DATA TO PROCESS
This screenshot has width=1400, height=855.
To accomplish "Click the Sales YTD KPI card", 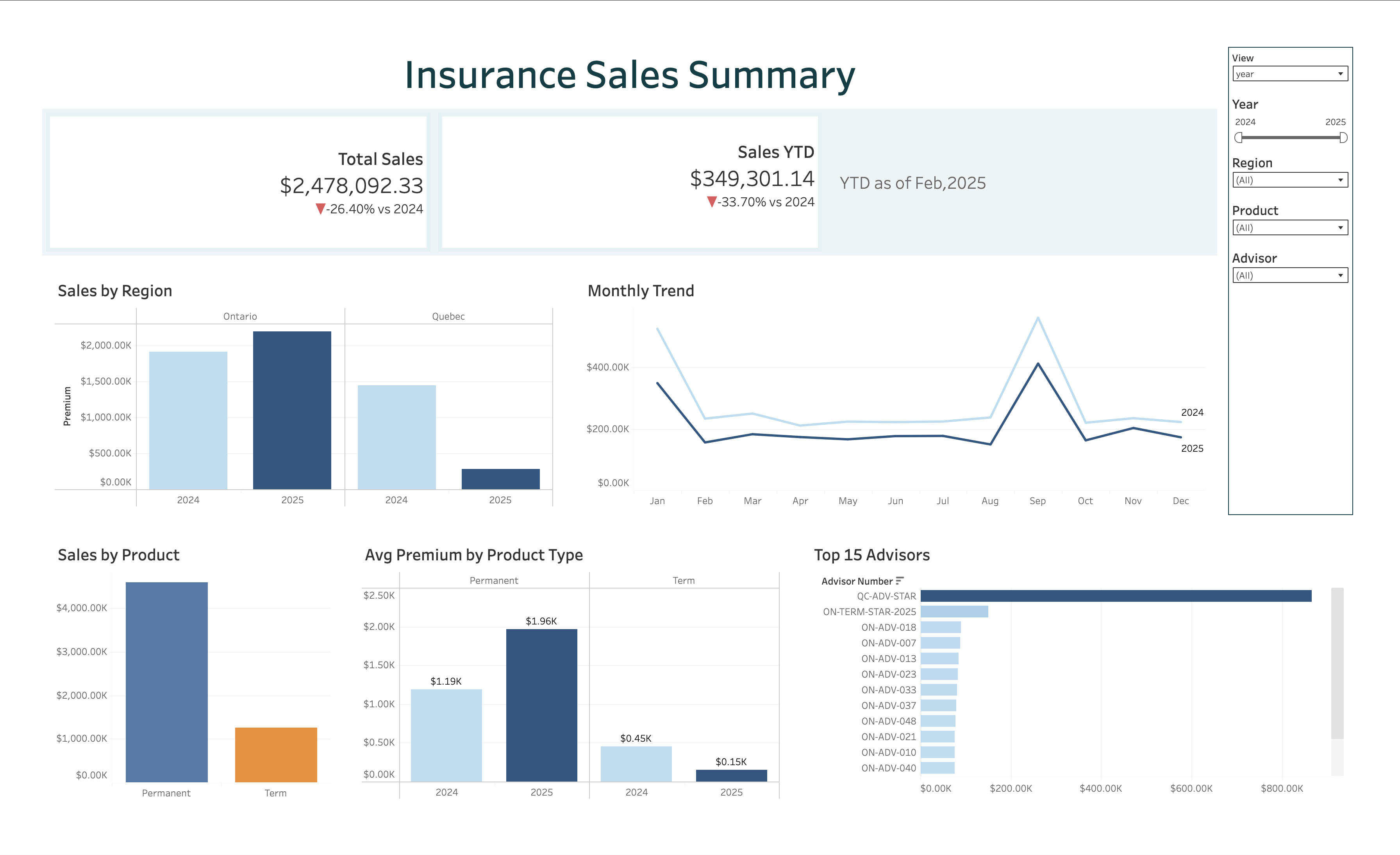I will click(x=630, y=182).
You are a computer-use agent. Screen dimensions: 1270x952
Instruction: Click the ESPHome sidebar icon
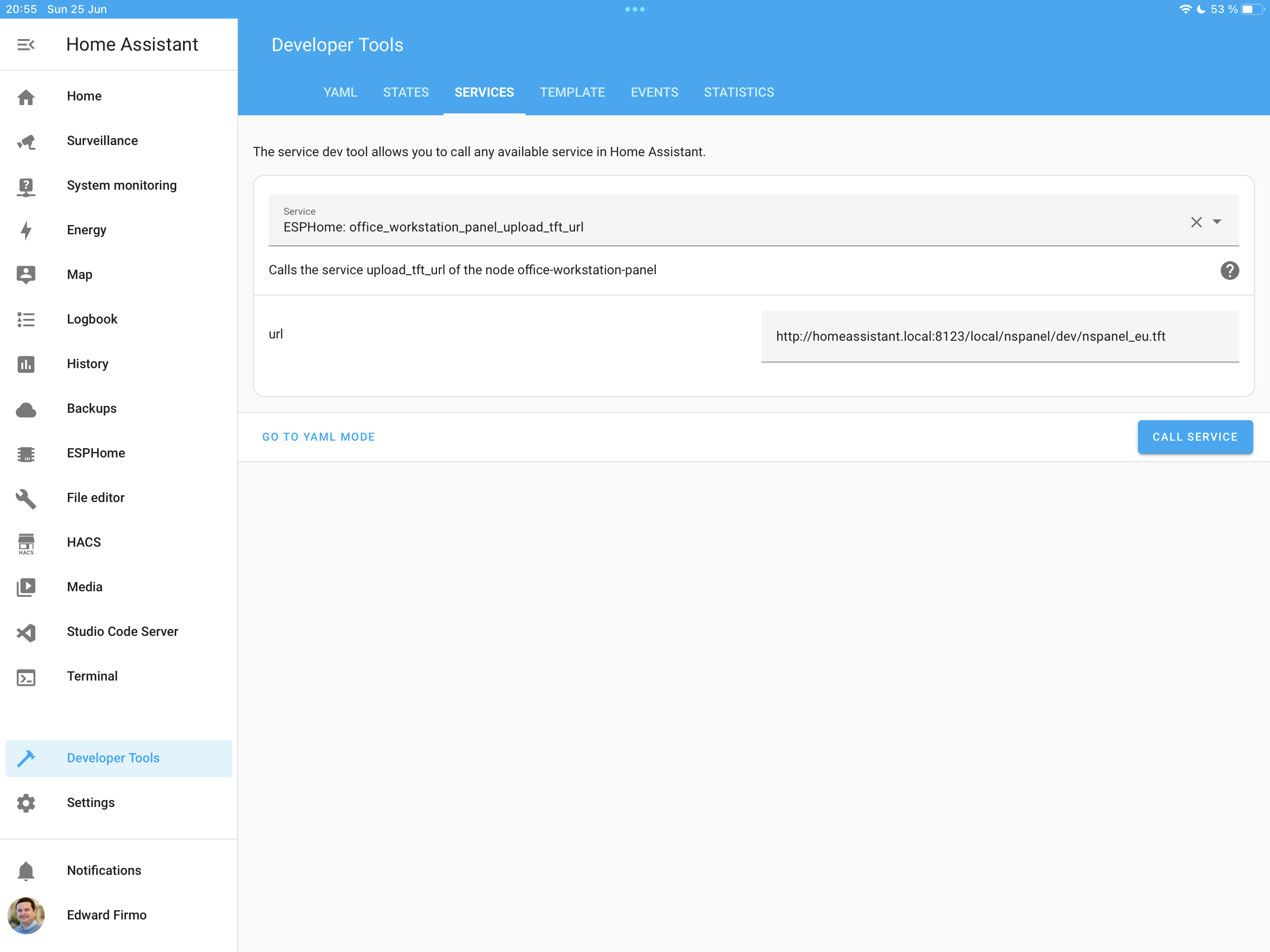(26, 454)
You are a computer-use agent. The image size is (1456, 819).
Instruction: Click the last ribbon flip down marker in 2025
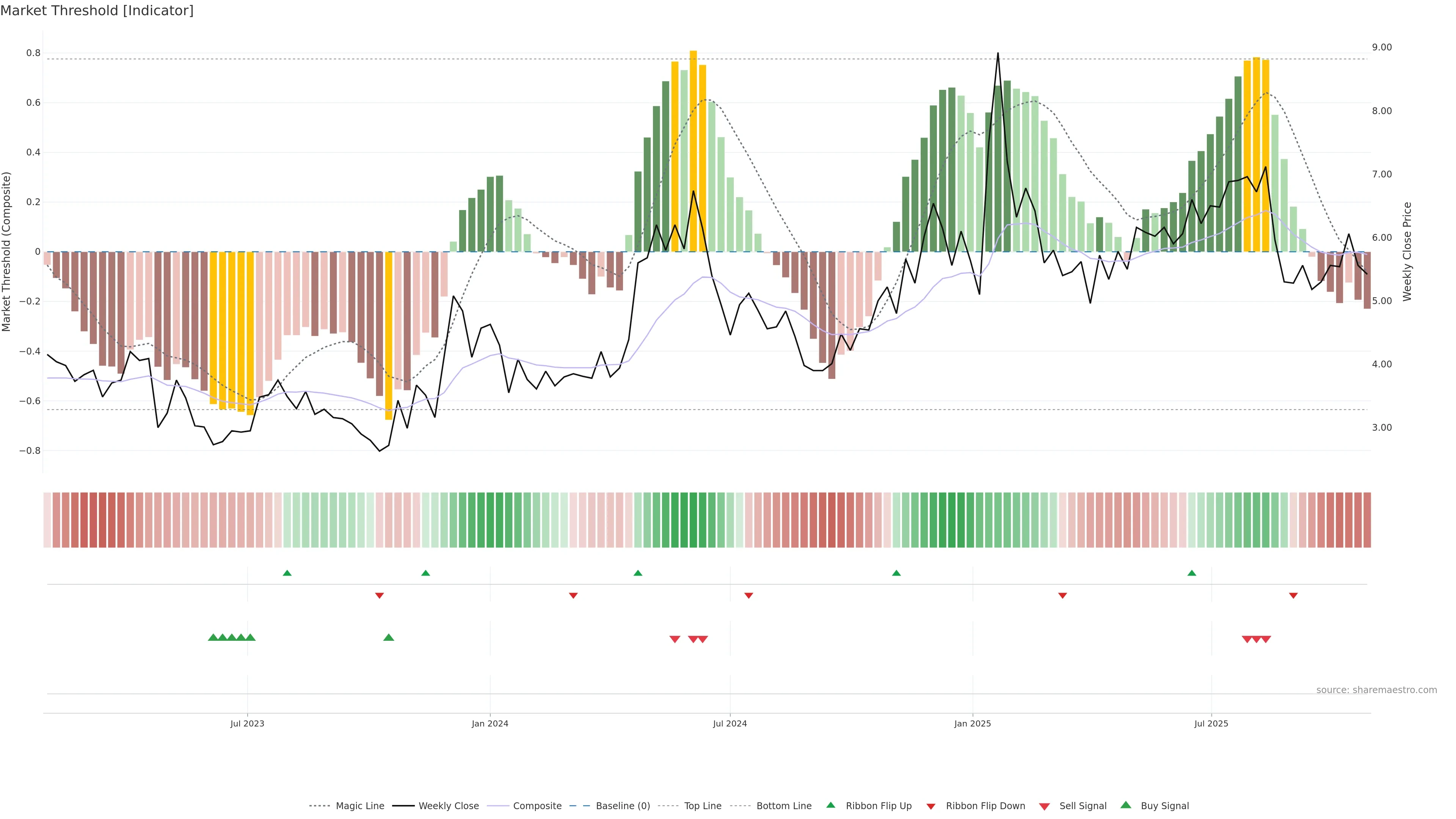(1293, 596)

TASK STATEMENT
Each line of the entries that contains the word "agent" should be listed.

THE COMPLETED TASK
You are a computer-use agent. Screen dimensions: 1270x952
You are a computer-use agent. The image size is (1456, 819).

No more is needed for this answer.